If they’ve hired you to perform a particular service for them… show them how you do it. If you serve as in-house PR counsel, make sure you pay as much attention to your internal audiences as you do to your external audiences. Educate them so that the next time they have to make an important decision, they know they can count on you for honest, supportive advice.

Show them what you’re doing, why it’s important and tell them how they can help.

Your most effective ambassadors are the ones you empower. Which means you must serve not so much as a director, or consultant, but as a collaborator.

Attribute

When you’re on the outside, most of the time you’re worried about getting credit for what you’ve done (come on, admit it). You’re the one who came up with that bright idea, not the other agency. (How else will you keep the account, right?)

But what if you all came up with the bright idea? Or what if – shock and awe – your client was the one who came up with the idea in the first place?

Give them the credit. More than that, make sure their supervisors know they’re the one(s) who came up with said bright idea. I’m not usually a fan of reply-all emails, but this is one case where you can use it well to blow someone else’s horn.

It’s not just generous, it’s the right thing to do. And it will serve you in good stead. Because when it comes time to renew the contract, guess who’ll put a smile on the client’s face?

Motivate

Across the board, human beings respond well to positive reinforcement (check out this extremely interesting deck on psychology and social media). This is not to say we should over-justify what we undertake.

But when was the last time you did something happily (image: Sean Dreilinger, Creative Commons) because someone yelled at you?

Or because they told you how much you sucked?

As PR practitioners, part of our charge is to educate and motivate those we work with to do better, quicker (or more efficiently) and wiser, to paraphrase “Citius, Altius, Fortius.”
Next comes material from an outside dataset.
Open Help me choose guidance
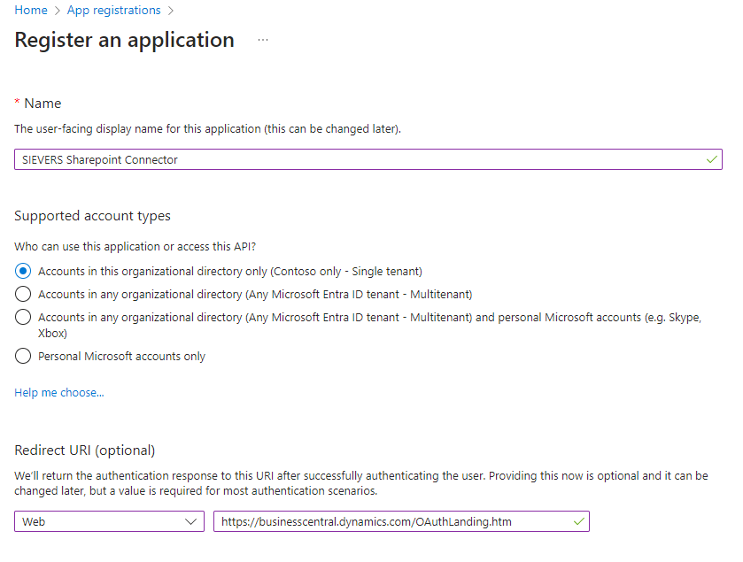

So help your clients (or your “in-house clients”) be better, more educated, and more productive. In other words, motivate them to do their job better – and they will help you do your job better.

The Bottom Line

If you put a gleam in your client’s eye, chances are that gleam will bounce right back off of you. That won’t just make you a happy practitioner, it’ll make you a proud one; and what better reward could you ask for?

What do you think? What’s your mantra for PR excellence? Do share by leaving a note below.